Aptitude - Clock - Discussion

I think straight= coincide+ opposide.

So, we got 44.

I think the correct answer is 22.

In 1hr the minute hand rotate 60 min, and the hour hand rotate 5 min.

So 1 hr hour hand rotate 5 min.

24 hr hour hand rotate 24*5=120, that means (60+60) min=2 hr.

Hence 24-2=22 hr and you know that every hour the min hand and hour hand become straight.

So it is clear that answer is 22 hr.

22 hours is the answer.

What about, Hour hand on 12-minute hand on 6 then hour hand on 12 plus 1 minute and the minute hand on 6 plus 1?

It maybe equals 29 in 12 hours x 2 equals 58.

Thank you all for the explanation.

Thank you to all for the solution.

Initially hours hand, minutes hand and second hand are in overlapping condition so, the counting is started from 1:35 then 2:40 then 3:45....... 11:25. ( straight line is started from 1:35 to 11:25). from this counting, we get only 11 times in 12 hours.

Mathematically,
For 1 hours, minutes hand travel 60 min and hours hand move only 5 min that means hours hand loss 5 min that means hours hand travel 55 min.

So, when hours hand travel 55 min minutes hand travel 60 min.
1 ,, ,, ,, ,, ,, ,, (60/55).
30 ,, ,,, ,, ,,(60/55) * 30 = (360/11).
[ in straight line condition, minutes hand should 30 min apart from hours hand].
[ hand will be straight 2 times in hours].

So, in 1 hours minutes hand travel (360/11) * 2 = 720/11.

In 24 hours, {(24 * 60)/(720/11)} = 22 times.

@All.

Hi, I am 76 years old and this is quite simple, but you have made it difficult.

First, the problem statement could be made clearer; however, taken as stated is reasonable, but the grammar is incorrect. Corrected problem statement: " How many times in a day are the hands of a clock in a straight line?"

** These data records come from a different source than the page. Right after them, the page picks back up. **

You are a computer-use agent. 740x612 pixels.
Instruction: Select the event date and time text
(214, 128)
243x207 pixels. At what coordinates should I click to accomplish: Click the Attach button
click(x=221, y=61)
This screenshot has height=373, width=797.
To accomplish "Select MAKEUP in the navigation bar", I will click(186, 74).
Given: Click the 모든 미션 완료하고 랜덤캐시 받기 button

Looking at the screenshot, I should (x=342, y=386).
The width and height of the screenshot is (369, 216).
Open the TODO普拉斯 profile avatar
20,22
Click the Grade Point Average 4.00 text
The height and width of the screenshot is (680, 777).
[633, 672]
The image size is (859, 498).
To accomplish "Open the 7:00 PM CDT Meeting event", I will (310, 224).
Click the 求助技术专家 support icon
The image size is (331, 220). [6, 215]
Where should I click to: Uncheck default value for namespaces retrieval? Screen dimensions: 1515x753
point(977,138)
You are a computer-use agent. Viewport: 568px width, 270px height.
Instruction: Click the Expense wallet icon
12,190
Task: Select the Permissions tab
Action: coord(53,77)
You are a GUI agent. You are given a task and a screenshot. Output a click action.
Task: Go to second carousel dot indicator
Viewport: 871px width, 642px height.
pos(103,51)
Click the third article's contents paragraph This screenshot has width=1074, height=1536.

Solution: (Hands on, not algebraic, but algebra works too). Get a standard clock with dials and point the hour hand and minute hand at 12. Then, proceed to dial the minute hand around until it is in a straight line with the hour hand. That's "1" Continue turning the minute hand until it aligns with the hour hand (they are in a straight line).

That's "2" Continue until you have hand alignment at the 6 on the clock. At this point, you will have "11" instances of the hands being in a straight line. That is 6 hours. In 24 hours, the number of instances of the hands being in a straight line is "44."

@Rajvee 5:55 is wrong, so only 11 times in 12 hours (opposite direction).